• Please review our updated Terms and Rules here

redefining 32-bit

kerravon

Experienced Member
Joined
Oct 31, 2021
Messages
137
I only have a vague goal, so take this with a grain of salt.

Basically with the benefit of hindsight, I would like to have bought (or rented time on perhaps - I had only just started working in 1986) an 80386 computer in 1986 or close, and written a Win32 clone (what PDOS/386 is currently). I do need some supporting software though, like a C compiler. I had access to a mainframe running MVS/XA, so cross-compiling could have been done. Basically the hardware existed, and I "just" need software support - and it's not a "lot" of software to support the "minimal" goals I have in mind.

And what I am looking for is for those Win32 applications (a subset - where I set the rules), to still run on Windows 11, and now I have a new "opportunity" - it appears that those Win32 applications, if carefully written, can be run on a fairly minimal layer upon 64-bit UEFI (itself an OS, basically). This involves running 32-bit code on LM64, something that was nominally not possible, but now the jury is basically out on the definition of "possible".

Here is what I have ...

This is a simple Win32 program designed to call puts, as provided by msvcrt.dll. It is written in assembler instead of C because I don't currently have a C compiler capable of generating the required assembler:

https://sourceforge.net/p/pdos/gitcode/ ... demo32.asm

I have this loader code (search for the second occurrence of w32puts):

https://sourceforge.net/p/pdos/gitcode/ ... /exeload.c

And this is the assembler stub that is referenced:

https://sourceforge.net/p/pdos/gitcode/ ... 32hack.asm

I have tested this on both qemu and real hardware. But it's still proof of concept, and I'm not sure if I'm missing anything.

There will be issues for something like printf, where I don't know how many parameters there are. I could potentially get around that by making it mandatory for (my) Win32 executables to call getmainargs and if argc is (faked to be) greater than x'80000000' (I did something similiar in PDPCLIB for the Amiga) then it means that argv is also faked, and is a structure, and you need to go there to fetch the real values of argc and argv, as well as a "global" variable that contains the number of arguments when you call a variable-argument function.
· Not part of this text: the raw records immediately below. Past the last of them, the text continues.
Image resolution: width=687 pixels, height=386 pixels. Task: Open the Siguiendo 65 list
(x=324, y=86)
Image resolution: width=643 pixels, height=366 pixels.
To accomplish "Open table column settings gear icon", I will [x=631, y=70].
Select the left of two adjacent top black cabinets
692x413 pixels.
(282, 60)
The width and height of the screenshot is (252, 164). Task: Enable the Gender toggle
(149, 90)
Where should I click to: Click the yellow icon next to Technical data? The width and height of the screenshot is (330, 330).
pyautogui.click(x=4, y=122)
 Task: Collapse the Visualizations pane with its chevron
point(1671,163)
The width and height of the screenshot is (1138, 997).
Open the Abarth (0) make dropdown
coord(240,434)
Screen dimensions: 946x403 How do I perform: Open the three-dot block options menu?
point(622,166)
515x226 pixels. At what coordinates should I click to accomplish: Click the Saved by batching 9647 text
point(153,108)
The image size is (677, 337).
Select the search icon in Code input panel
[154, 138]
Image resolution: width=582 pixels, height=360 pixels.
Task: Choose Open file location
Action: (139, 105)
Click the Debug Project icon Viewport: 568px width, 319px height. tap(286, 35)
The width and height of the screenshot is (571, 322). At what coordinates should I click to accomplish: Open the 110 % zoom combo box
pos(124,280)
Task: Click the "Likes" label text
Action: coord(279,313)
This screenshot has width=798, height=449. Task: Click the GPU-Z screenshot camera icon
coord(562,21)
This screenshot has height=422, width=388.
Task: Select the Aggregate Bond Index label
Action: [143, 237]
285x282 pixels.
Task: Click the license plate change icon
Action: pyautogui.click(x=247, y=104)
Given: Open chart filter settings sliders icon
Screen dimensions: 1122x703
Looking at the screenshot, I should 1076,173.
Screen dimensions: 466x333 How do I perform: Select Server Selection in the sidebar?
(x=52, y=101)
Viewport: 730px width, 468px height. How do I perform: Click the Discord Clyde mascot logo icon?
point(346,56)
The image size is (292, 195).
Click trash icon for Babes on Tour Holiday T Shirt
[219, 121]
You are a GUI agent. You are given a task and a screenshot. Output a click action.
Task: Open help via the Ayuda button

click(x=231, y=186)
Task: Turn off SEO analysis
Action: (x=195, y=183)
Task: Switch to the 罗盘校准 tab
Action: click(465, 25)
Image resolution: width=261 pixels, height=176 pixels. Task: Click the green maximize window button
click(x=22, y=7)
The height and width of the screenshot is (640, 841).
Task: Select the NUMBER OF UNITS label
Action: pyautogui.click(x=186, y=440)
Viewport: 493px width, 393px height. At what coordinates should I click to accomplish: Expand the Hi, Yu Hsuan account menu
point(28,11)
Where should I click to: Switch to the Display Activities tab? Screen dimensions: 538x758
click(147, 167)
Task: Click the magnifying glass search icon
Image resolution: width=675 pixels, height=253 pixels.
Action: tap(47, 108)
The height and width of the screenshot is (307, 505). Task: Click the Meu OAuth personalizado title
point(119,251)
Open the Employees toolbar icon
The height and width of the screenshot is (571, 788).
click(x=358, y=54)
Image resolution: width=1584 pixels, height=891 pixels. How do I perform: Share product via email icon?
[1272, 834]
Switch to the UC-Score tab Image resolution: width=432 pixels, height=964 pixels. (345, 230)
The compiler would generate code to say that if that global pointer is not NULL then set it to the argument count, otherwise, take no action as you are running under a normal Win32 environment.

You can download a disk image containing the system from http://pdos.org at the bottom of the University Challenge x64 section.

Basically I could have started programming in C90 in 1986, and produced 32-bit executables that worked fine then, and still work fine now, with minimal fuss on a UEFI machine, and not be dependent on Microsoft.

I mainly needed some "rules" on how to write 32-bit code. Knowing in advance that the x64 would obsolete something as basic as push eax. ie AMD could have set out this "roadmap" in 1986.

I'm mainly wanting to know of any show-stoppers. I thought there might have been one when my code was working on qemu but not real hardware, but 2 fixes later it started working on real hardware. ie - are there any instructions that are not available and cannot be worked around? printf was another example of something I initially thought I couldn't reasonably work around - but I think (haven't proven) that it can be worked around.
 
I'm not entirely sure I understand what you're trying to do here. Generate machine code that runs the same in both 32- and 64-bit mode? Why not use (or create, if running on UEFI?) a compatibility segment descriptor for the 32-bit code?

In long mode, any update to a 32-bit register will zero the upper bits. So the code in w32hack.asm can be made shorter:

Code:
push rbp
mov rbp,rsp

mov ecx, 12[rbp]
call puts
xor eax,eax

mov ecx, 8[rbp]
pop rbp
add rsp, 8
jmp rcx #ret

But I don't see why the upper bits of the return address would ever not be zero at this point, so you might be able to just use "ret".

Basically, all this seems to be doing is converting from stack-based to register-based calling convention. And ensuring the return code is zero, for some reason. Am I missing anything here?

-------------

msdemo32.asm: This isn't RISC, no need to load everything into a register first!

Code:
...
        sub     esp, 16
        mov     dword ptr [esp + 4], offset lc0
        mov     dword ptr [esp], offset retaddr1
        jmp     dword ptr [offset _imp__puts]
retaddr1:
        add     esp, 16
        
        sub     esp, 16 ;low-hanging fruit for peephole optimization, but going to leave it in
        mov     dword ptr [esp], 0
        jmp     dword ptr [_imp__exit]
;retaddr2:
;does not return

And I'm not convinced that emulating the 32-bit 'push'/'call' serves any real purpose here. If it's calling a 64-bit library directly without glue code, it would have to use the register calling convention instead of the stack.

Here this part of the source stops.